Gameweek XVIII (18 again)

THE TAXI FOR MANI HEAD-IN-HANDS LEAGUE

Mani from overrated band The Stone Roses was about a billion years old this weekend. As for Taxi! – it was Danny De Vito’s birthday on the 17th of November. At 69 (snigger) he still has some way before getting to the age that all celebs seem to die – 86.

The Categories

Engaged
HE SH*TS GOALS
  • Macclesfield Town’s Connor Jennings got 2!
  • St Mirren’s Steven Thompson – FAILED!
  • Coventry City’s Leon Clarke scored on Sunday (as Owls and Addicks fans know!)
Gubba
STEALTH GUB
  • Howard – Woking 2-2 Hyde on 54 finished 3-2.
  • Chris – Gateshead 3-0 Salisbury on 58 finished 3-2
  • Barney – Halifax 3-0 Aldershot on 47 finished 4-0
Zinger Zowing Machine
ZINGER

Cheyenne Dunkley scores for Kidderminster Harriers:
Jeff Stelling says “Wrexham in heap big trouble!”. How!

Begone!
…AND STAY OUT!

FAILED!

It Dont Mean Nuthin
IT DON’T MEAN NUTHIN’

Clayton Donaldson with a brace for Brentford against Crewe, but didn’t celebrate, so it might not count. Clearly this meant *something*…

Nielsen
DON’T CALL ME SHIRLEY

Cody MacDonald of Gillingham

Oyster Card
TONY CRAIG’s OYSTER CARD

FAILED!

Unpleasant Local Derby
UNPLEASANT LOCAL DERBY

FAILED!

Travel Pages
THE TRAVEL PAGES

Hyde are now 17 points away from safety and have landed in the travel pages…

The Results

Owls
+One
Leon Clarke (Coventry City)

Posh
Three  Scott Rendell (Woking), Kwesi Appiah (Cambridge United) x2

Addicks
Two
Leon Clarke (Coventry City), Dany N’Guessan (Swindon Town)

Arsenal
Nil
None ?!

Blades
Five
Billy Clarke (Crawley Town), Chris Robertson (Port Vale), Claude Davis (Rotherham United), John-Joe O’Toole (Bristol Rovers), Kevan Hurst (Southend United)

Miscellany

Ian Mc Shane scored for Queen Of The South, which made the opposition Swearengen…get it? Oh come on…

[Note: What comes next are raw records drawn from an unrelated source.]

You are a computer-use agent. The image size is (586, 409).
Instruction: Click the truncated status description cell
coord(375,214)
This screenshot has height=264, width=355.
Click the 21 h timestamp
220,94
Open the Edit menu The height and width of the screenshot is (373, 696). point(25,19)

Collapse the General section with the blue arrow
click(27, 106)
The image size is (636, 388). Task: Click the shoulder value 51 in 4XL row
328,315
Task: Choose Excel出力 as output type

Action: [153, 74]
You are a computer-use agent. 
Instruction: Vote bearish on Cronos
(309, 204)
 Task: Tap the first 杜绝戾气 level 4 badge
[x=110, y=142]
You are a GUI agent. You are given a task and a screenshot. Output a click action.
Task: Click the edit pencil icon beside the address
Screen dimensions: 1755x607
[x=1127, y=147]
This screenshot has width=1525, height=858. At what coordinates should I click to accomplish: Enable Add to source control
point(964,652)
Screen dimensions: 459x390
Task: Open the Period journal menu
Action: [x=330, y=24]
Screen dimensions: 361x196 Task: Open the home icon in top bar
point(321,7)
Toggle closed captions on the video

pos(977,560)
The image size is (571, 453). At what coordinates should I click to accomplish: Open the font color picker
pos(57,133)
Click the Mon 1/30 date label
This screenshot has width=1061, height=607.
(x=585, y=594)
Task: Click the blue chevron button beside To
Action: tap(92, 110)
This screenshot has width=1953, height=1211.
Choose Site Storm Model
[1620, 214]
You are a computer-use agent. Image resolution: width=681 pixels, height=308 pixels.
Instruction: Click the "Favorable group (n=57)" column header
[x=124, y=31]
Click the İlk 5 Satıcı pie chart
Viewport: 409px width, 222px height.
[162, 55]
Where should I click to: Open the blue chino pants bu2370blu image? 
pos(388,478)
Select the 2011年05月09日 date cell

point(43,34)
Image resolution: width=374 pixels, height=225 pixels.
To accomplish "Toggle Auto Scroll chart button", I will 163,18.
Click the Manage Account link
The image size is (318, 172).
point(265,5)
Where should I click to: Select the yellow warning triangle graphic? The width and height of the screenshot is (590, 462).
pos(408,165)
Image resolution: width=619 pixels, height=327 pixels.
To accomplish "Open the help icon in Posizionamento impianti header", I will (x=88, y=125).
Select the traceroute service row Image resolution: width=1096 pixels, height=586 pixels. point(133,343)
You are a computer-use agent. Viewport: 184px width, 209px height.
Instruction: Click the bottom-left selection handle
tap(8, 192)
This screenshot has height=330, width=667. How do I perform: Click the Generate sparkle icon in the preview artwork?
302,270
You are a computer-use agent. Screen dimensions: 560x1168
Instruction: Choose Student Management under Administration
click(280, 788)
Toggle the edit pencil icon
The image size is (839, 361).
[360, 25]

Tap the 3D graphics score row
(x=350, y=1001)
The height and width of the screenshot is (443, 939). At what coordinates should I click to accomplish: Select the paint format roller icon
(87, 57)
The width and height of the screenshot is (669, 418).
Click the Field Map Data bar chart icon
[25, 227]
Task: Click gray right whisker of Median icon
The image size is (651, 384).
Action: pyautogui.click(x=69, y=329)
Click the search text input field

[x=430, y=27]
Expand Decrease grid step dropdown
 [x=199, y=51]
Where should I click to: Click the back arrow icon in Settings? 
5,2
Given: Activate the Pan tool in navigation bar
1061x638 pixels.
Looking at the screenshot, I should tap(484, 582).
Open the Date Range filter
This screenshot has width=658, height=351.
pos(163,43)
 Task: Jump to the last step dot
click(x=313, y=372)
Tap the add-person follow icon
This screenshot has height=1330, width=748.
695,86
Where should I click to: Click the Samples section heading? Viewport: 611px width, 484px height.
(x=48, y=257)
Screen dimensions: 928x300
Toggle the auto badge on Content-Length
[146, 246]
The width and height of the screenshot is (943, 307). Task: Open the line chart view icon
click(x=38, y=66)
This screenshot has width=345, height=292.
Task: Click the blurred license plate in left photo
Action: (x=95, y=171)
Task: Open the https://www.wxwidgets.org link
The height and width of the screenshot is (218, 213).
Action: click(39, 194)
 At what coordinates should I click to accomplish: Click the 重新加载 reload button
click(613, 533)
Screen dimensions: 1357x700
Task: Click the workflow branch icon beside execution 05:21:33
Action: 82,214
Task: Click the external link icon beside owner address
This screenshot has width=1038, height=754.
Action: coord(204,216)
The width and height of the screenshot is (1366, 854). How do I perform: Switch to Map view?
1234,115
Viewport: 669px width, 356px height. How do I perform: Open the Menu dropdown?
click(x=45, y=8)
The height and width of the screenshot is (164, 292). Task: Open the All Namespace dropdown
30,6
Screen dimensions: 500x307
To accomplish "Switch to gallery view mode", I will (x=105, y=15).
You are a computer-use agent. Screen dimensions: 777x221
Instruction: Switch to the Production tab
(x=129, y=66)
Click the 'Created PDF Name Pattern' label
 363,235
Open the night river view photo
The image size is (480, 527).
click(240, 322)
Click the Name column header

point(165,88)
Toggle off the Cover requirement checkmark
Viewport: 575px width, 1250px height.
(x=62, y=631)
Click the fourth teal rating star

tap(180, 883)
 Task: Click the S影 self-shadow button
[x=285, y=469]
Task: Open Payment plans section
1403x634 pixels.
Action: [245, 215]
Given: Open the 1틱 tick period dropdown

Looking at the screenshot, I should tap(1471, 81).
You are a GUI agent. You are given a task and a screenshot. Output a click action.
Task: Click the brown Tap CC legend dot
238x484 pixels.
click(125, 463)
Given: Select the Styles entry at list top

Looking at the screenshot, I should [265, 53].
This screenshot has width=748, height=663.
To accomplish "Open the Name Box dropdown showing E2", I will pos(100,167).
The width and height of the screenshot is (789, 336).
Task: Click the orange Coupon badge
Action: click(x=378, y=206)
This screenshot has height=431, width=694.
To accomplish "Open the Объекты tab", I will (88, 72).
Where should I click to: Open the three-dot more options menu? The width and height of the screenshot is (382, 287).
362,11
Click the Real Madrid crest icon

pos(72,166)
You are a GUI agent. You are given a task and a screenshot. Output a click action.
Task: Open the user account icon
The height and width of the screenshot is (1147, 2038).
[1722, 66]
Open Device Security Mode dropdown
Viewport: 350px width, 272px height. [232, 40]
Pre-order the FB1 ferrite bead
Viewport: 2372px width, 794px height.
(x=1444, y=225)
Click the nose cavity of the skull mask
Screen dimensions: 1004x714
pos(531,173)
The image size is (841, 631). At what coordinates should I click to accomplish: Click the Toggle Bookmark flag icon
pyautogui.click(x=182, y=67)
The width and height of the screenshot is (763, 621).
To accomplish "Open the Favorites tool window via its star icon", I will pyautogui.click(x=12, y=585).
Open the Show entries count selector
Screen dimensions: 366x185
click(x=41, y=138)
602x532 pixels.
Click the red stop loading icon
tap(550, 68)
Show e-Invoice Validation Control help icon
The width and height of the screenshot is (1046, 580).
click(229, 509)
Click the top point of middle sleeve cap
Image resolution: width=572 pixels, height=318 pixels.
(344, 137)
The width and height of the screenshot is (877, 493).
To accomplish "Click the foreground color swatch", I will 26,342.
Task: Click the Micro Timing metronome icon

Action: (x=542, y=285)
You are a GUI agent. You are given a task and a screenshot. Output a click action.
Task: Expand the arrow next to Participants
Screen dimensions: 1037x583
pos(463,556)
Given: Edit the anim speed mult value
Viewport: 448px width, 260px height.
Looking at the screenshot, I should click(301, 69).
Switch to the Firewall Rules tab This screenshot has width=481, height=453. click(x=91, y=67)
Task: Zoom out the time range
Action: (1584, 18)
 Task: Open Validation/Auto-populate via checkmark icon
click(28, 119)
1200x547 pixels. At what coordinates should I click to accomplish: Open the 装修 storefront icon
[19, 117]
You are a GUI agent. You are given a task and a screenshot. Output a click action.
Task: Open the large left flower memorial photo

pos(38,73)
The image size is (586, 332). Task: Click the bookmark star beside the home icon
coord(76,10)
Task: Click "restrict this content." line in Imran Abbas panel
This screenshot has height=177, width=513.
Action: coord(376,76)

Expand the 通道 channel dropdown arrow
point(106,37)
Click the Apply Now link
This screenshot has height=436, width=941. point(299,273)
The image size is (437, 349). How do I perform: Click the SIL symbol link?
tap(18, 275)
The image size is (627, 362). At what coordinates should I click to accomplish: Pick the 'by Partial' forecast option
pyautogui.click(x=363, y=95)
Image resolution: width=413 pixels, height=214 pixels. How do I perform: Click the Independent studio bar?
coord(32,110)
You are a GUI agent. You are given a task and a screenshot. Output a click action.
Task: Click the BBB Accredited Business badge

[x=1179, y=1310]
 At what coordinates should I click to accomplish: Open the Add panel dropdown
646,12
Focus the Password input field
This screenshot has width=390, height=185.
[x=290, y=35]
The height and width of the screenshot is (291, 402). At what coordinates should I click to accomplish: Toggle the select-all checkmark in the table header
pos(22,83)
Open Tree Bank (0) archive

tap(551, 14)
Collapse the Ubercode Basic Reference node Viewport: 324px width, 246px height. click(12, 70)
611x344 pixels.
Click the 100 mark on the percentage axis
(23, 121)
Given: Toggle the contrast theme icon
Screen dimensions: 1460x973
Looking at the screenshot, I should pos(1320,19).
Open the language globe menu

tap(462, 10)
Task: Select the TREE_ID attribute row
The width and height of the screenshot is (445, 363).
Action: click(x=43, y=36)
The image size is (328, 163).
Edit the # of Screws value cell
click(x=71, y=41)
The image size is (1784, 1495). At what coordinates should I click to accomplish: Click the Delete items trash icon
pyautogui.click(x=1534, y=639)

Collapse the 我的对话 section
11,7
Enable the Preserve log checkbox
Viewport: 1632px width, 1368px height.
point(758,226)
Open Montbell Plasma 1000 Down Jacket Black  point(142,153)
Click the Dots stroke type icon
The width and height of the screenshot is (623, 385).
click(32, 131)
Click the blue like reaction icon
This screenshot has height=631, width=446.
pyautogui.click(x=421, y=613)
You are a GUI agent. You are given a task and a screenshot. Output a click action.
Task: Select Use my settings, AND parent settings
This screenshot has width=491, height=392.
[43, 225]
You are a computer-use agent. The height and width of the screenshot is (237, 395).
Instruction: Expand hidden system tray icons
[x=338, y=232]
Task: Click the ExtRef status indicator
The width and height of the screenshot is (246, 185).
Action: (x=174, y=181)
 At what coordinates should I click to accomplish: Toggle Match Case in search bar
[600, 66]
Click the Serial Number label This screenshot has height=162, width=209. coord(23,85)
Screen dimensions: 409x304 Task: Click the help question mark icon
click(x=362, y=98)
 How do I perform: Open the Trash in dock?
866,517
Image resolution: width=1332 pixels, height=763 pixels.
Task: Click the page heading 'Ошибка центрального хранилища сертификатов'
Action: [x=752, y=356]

Another former ‘A Trialist’  was unmasked – Steven Bell of  Stranraer (no relation to Barney’s dad)

Just because it wasn’t on the list, there was an excellent Reverse Churchill at the Cowdenbeath – Hamilton game. At half-time, Cowdenbeath  were 2 up, by full time, 4-2 down!

And on the subject of categories that never were- Prestatyn Town fought like beavers to beat Port Talbot in the Welsh Premier League game. After  55 minutes, Prestatyn were 1 nil down and had 9 men (it was 10 v 9 on 62 though) BUT they fought like beavers to win 2-1!

Finally some interesting high scores in the Highland Football League:-

Rothes 0-9 Cove Rangers (A Dry Wyngarde)

Turriff United 7-0 Lossiemouth (A Wham!)

OVERALL RESULT: A NARROW WIN FOR THE BLADES!